4 Presentations

• 
  10:30 AM - 10:55 AM

  Acquiring and Selecting Implied Constraints with an Application to the BinSeq and Partition Global Constraints

  • Jovial Cheukam Ngouonou, presenter, Université Laval-IMT Atlantique
  • Ramiz Gindullin, IMT Atlantique
  • Claude-Guy Quimper, Université Laval
  • Nicolas Beldiceanu, IMT Atlantique
  • Rémi Douence, IMT Atlantique

  We propose a machine-assisted approach to synthesise implied constraints for global constraints based on combinatorial objects. By reusing the Bound Seeker (BS), we generate thousands of relationships between features. We present a scalable algorithm that automatically selects the relationships that filter the
  most, which we manually prove. We consider the Partition and the BinSeq constraints, which model the
  different ways of dividing a collection of objects into clusters, or the repartition of shifts in a 0–1 sequence. We use Partition and BinSeq in the Balanced Academic Curriculum Problem (BACP), and the Balanced Shift-Scheduling
  Problem (BSSP), where we optimise the distribution of the work to balance the workload. For 2 models of the BACP and 2 models of the BSSP, we show how the filtering inferred by the BS improves the cost of the solution found on
  different solvers. This filtering proved optimality for all CSPLib instances of the BACP.

• 
  10:55 AM - 11:20 AM

  Shaping Reward Signals in Reinforcement Learning Using Constraint Programming

  • Chao Yin, presenter, Polytechnique Montréal
  • Quentin Cappart, Cirrelt
  • Gilles Pesant, Polytechnique Montréal

  Reinforcement learning is a machine learning paradigm in which an agent learns through interaction a policy, that is what sequence of actions to take in some environment in order to maximize the reward it receives. Reward shaping modifies the reward function in an attempt to accelerate agent training. Under some conditions, potential-based reward shaping (pbrs) preserves the optimal policies of the original problem. We propose a pbrs method that automatically derives shaped rewards from a constraint programming (cp) model of the environment and from the probability mass functions over the domains of its variables, as provided by the cpbp framework.

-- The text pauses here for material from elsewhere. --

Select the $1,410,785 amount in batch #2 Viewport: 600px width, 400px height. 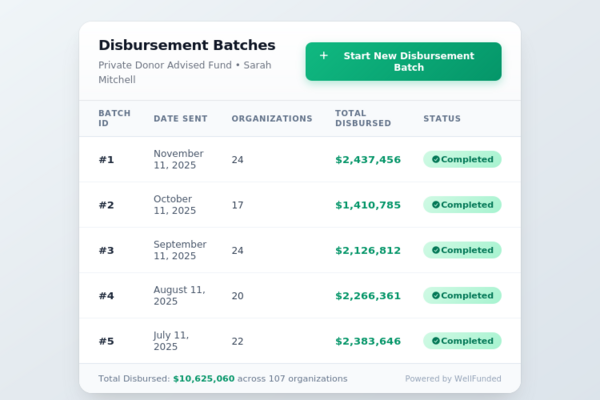coord(368,205)
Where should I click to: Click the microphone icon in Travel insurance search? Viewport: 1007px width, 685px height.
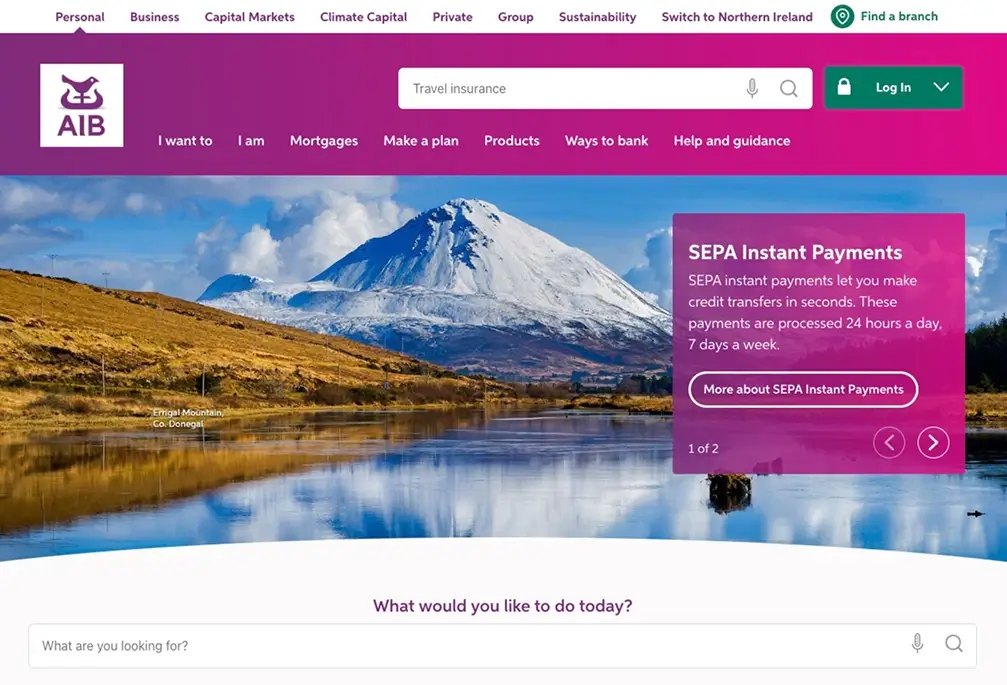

In the context of an ai planning task, we investigate the effect of cp modeling choices on the
  effectiveness of our reward shaping method. Our experiments show that our method significantly accelerates training while being rather insensitive to modeling choices, and that the resulting agent’s performance scales well beyond instance sizes seen during training.

• 
  11:20 AM - 11:45 AM

  Optimizing 2D Cutting: A Bin Packing Approach to Minimize Scraps and Maximize their Reusability

  • Manuel Chastenay, presenter, Université Laval
  • Claude-Guy Quimper, Université Laval
  • Jonathan Gaudreault, Université Laval
  • Xavier Zwingmann, Université Laval

  In industrial settings, cutting predefined pieces from one or multiple sheets of material is a common optimization challenge. This problem can be formulated as a variant of the 2D bin packing problem, where the edges of the pieces define the cut lines. This paper presents a constraint programming model developed in collaboration with a construction industry partner in a way to minimize scrap waste generated when cutting insulation pieces. Additionally, the model introduces an objective function designed to maximize the future reusability of leftover material. To fully leverage the model's efficiency, an initial process transforms irregular insulation pieces into rectangles using one of four processing methods. A comparative analysis is conducted to evaluate the impact of these methods, as well as to benchmark the model’s results against the partner's manual approach.

• 
  11:45 AM - 12:10 PM

  Guiding Molecule Generation using Constraint Programming

  • David Saikali, presenter, Polytechnique Montreal
  • Gilles Pesant, Polytechnique Montreal

  Drug discovery is a very time-consuming and costly endeavour due to its huge design space and to the lengthy and failure-fraught process of bringing a product to market. Automating the generation of candidate molecules exhibiting some of the desired properties can help. Among the standard formats to encode molecules, SMILES is a widespread string representation. We propose a constraint programming model showcasing the grammar constraint to express the design space of organic molecules using the SMILES notation. We show how some common physicochemical properties — such as molecular weight and lipophilicity — and structural features can be expressed as constraints in the model. We also contribute a weighted counting algorithm for the grammar constraint, allowing us to use a belief propagation heuristic to guide the generation. Our experiments indicate that such a heuristic is key to driving the search towards valid molecules. The addition of belief propagation to our model also allows us to combine this approach with generative neuronal models, using belief propagation to affect the probabilities and guide the generation towards more feasible solutions.